Elle était fidèle à la sage du village. Les autres qui voyait les Élémentaires comme des personnes pouvant être utiles — cette pensée la fit frissonner de dégoût —, ces personnes devraient être condamnées à mort pour leur infidélité.
« Ma chère petite Sayaki, lui dit sa mère, Béatrice demande audience aux jeunes du village. »
Le sage réclamait souvent les enfants. Elle leur prodiguait ses précieux enseignements et autres divers conseils. C'était son moment préféré de la journée.
« D'accord maman, j'y vais de ce pas. »
La vieillle dame habitait à quelques pas de sa maison. Lorsqu'elle entra dans la demeure de Béatrice, elle remarqua un infime changement. L'odeur n'était pas la même. C'était une odeur de mort, tel un voile qui, peu à peu, s'affaissait sur eux.
Béatrice commença son discours; le même que celui des adultes. Face à ces paroles, elle sentit sourdre en elle une fureur incontrôlable. Les prenaient-ils donc tous pour des idiots? Une série de mots emplis de mensonge, voilà ce qu'était le fameux discours de Béatrice, pourtant si sage! À ses côtés, Marine, une camarades de classe, avalait le tout comme une vérité pure.
Elle ne se ferait pas avoir. Ni par les mensonges des adultes, ni par les odieux Élémentaires. Tout était de leur faute.
Tout-à coup, un hurlement la fit sortir de ses pensées. Elle jeta un regard dehors. Du feu. Les bâtisses étaient en train de se brûler.

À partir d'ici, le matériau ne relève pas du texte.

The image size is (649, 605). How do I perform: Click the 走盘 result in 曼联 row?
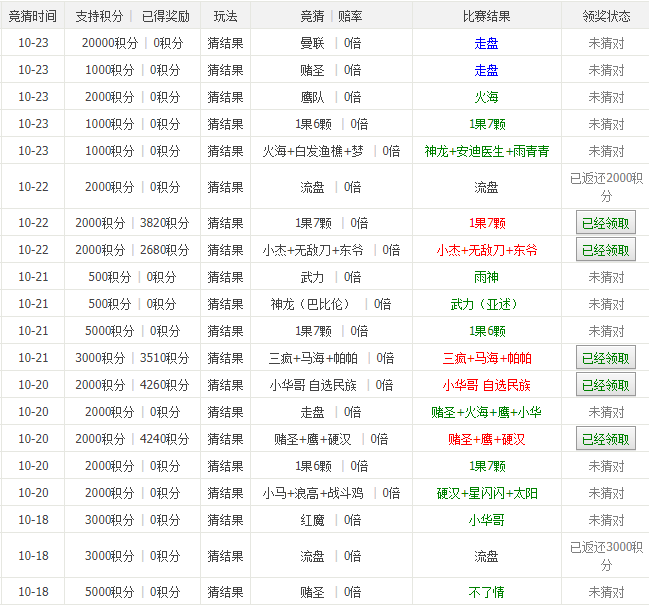coord(486,43)
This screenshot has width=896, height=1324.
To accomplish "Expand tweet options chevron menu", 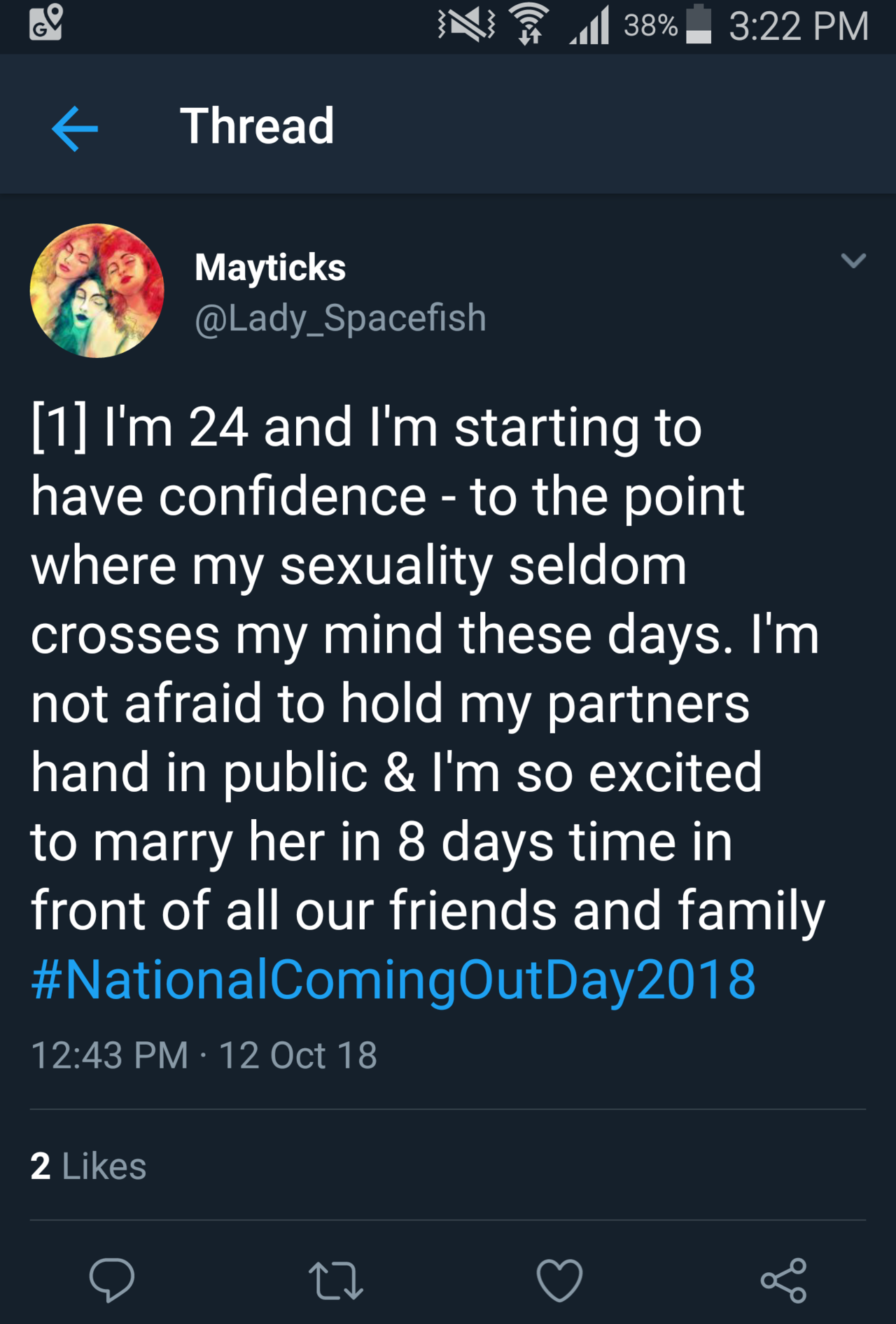I will coord(853,261).
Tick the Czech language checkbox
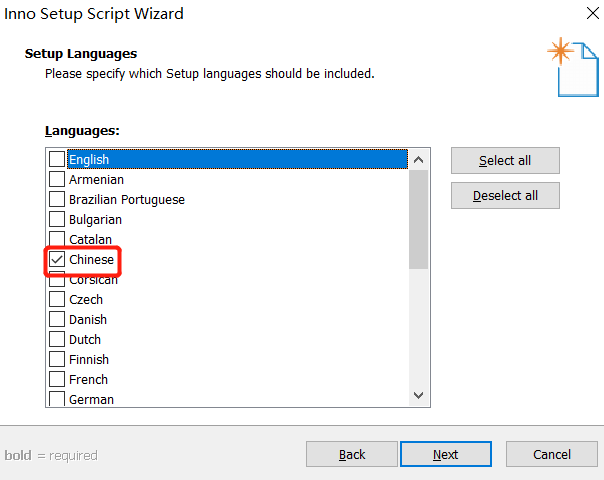Screen dimensions: 604x480 click(58, 299)
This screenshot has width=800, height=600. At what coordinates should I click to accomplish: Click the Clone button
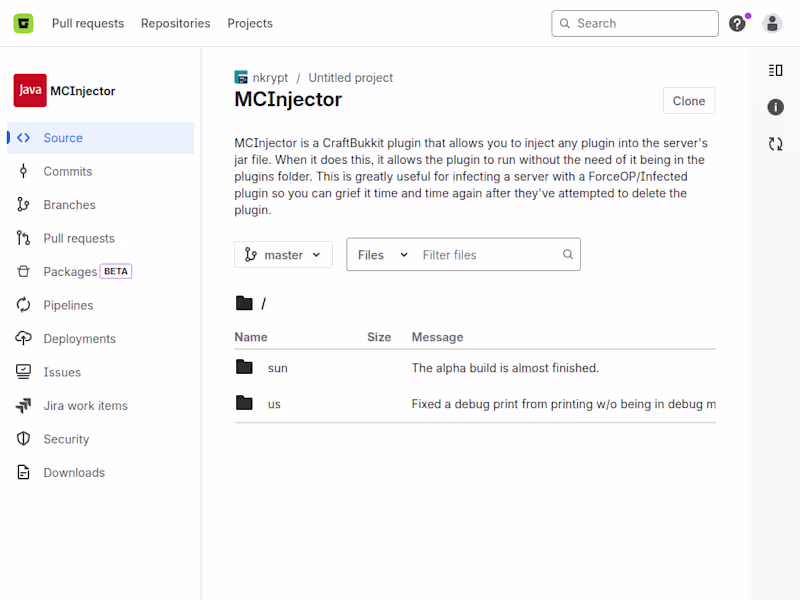coord(688,101)
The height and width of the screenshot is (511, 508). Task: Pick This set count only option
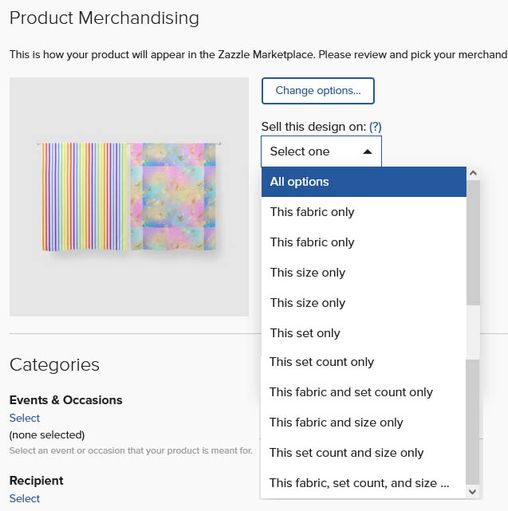click(x=364, y=362)
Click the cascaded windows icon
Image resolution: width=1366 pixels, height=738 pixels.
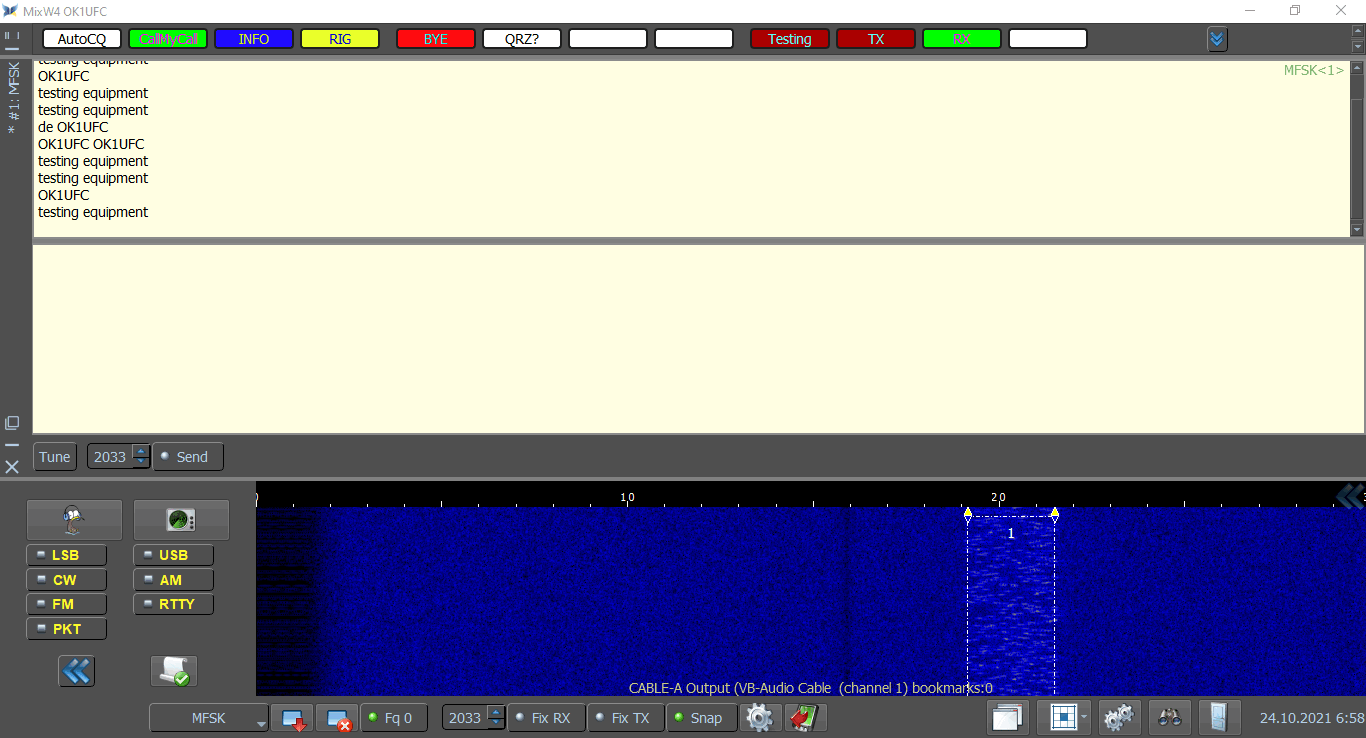tap(1007, 718)
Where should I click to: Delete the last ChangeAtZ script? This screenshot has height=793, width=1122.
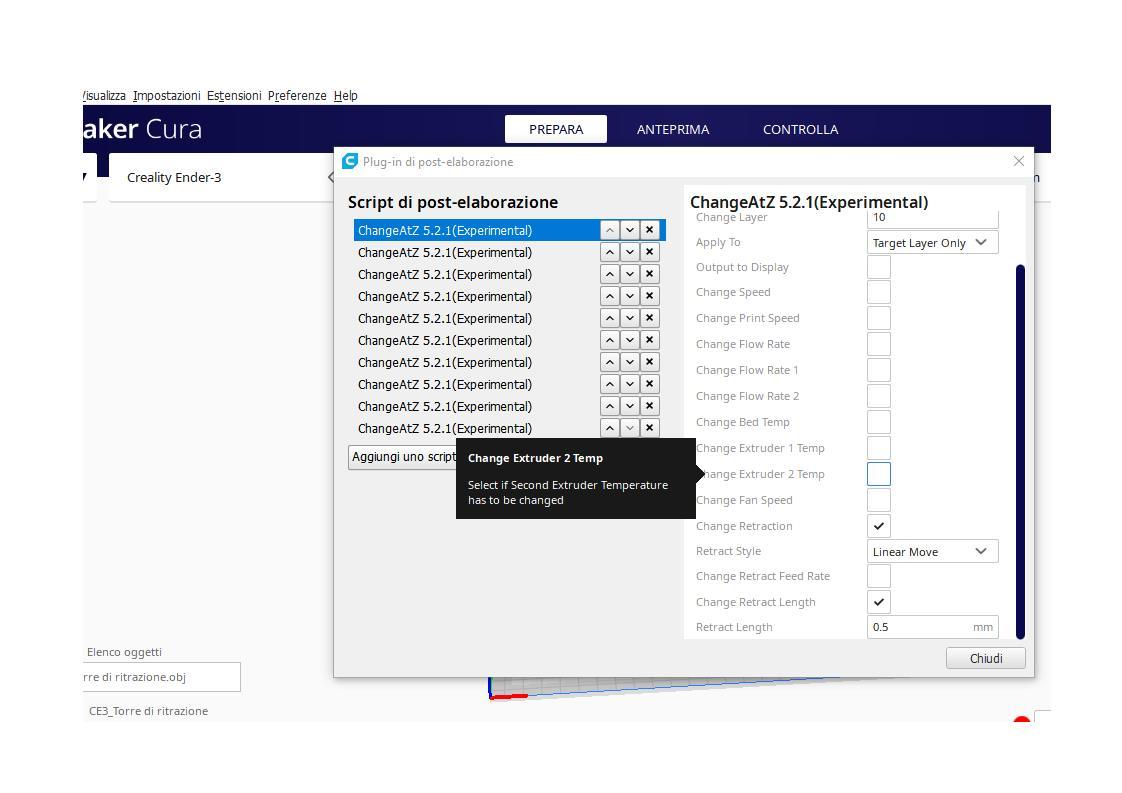(649, 428)
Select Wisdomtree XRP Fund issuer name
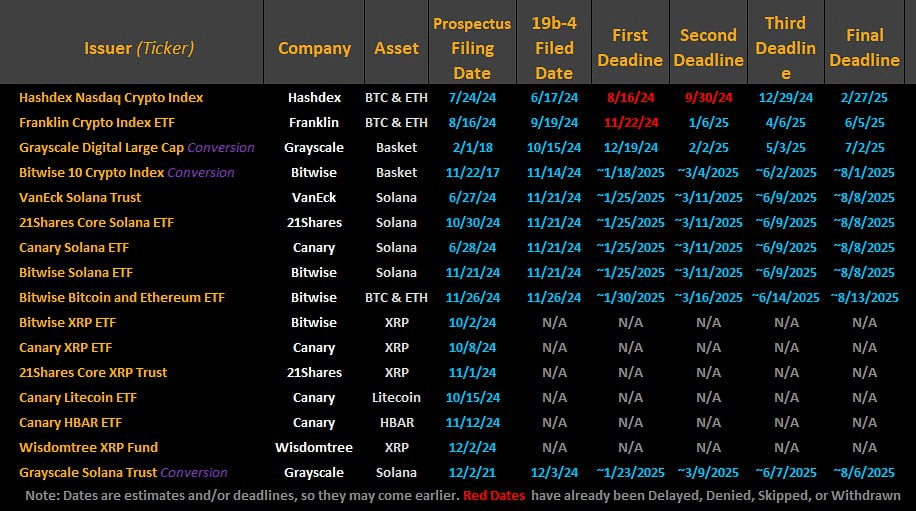 88,447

Ce fut la cohue générale. Les enfants se précipitaient hors de la demeure en criant le nom de leurs parents. Béatrice tentait tant bien que mal de les rassurer, en vain.
Soudain, elle comprit. Le village était assailli. D'étranges hommes et femmes de tous âge apparurent, vêtus d'armure et sur leurs bras dénudés, serpentait une sorte de protection, du haut de leurs épaules jusqu'aux poignets.
Ils allaient tous mourir. Les mystérieux soldats tuaient tous les villageois d'un simple geste de la main. Comme les Élémentaires avec leurs pouvoirs... Sous ses yeux, une folie destructrice. Voilà l'étendu du potentiel de ces monstres!
Elle se mit à courir. Elle voulait fuir. Qu'allait-il advenir de ses parents? Elle n'en avait aucune idée. Fuir, fuir, fuir...
Devant ses yeux terrifiés se tenait Béatrice. Le regard hébété, elle scandait la même phrase: « Comment ont-ils... ? »
Elle s'approchait de la vielle femme lorsque celle-ci tomba par terre dans un bruit sourd, morte. Une lance ornée de pierres lui avait transpercée l'abdomen.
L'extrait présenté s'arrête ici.